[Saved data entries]
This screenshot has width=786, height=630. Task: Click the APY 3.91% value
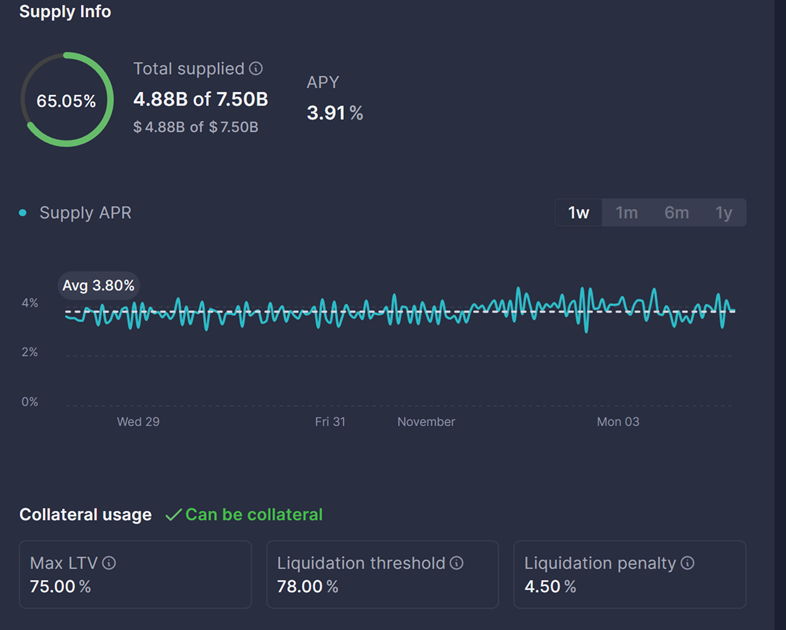[x=334, y=113]
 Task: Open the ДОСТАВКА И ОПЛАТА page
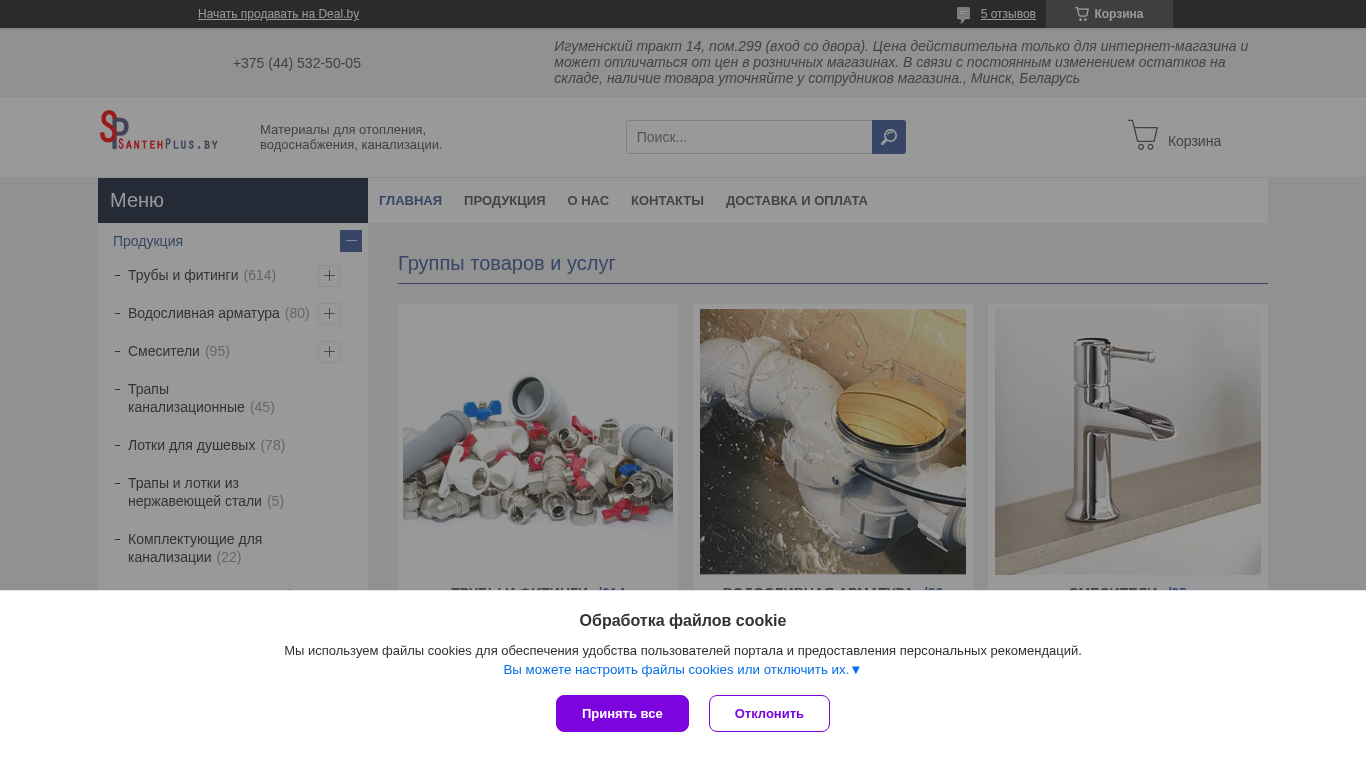coord(797,200)
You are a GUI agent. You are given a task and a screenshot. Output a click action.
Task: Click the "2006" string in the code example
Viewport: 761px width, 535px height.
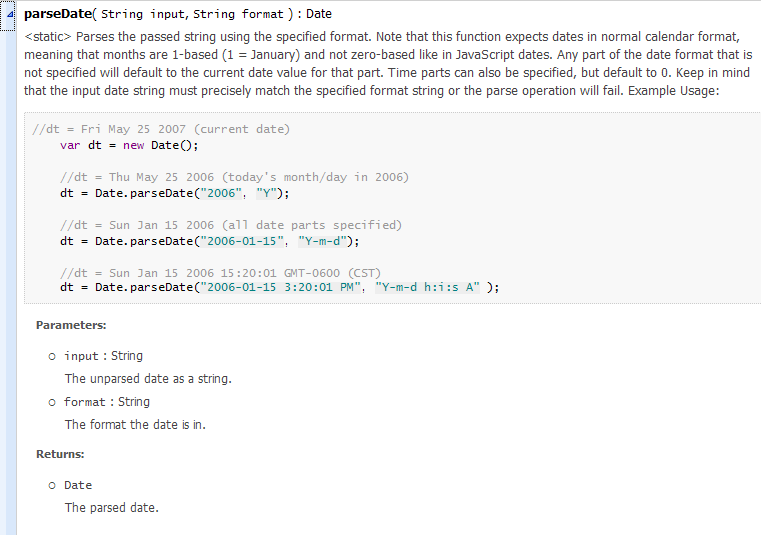[223, 193]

Exercise aim: Begin at the first line of the records. Print every line through the one containing "the code example" exactly, but skip the pictures.

Solution to the exercise:
This screenshot has width=786, height=630. Task: Click the APY 3.91% value
[x=334, y=113]
 Task: Open the ДОСТАВКА И ОПЛАТА page
coord(797,200)
You are a GUI agent. You are given a task and a screenshot. Output a click action.
Task: Click the "2006" string in the code example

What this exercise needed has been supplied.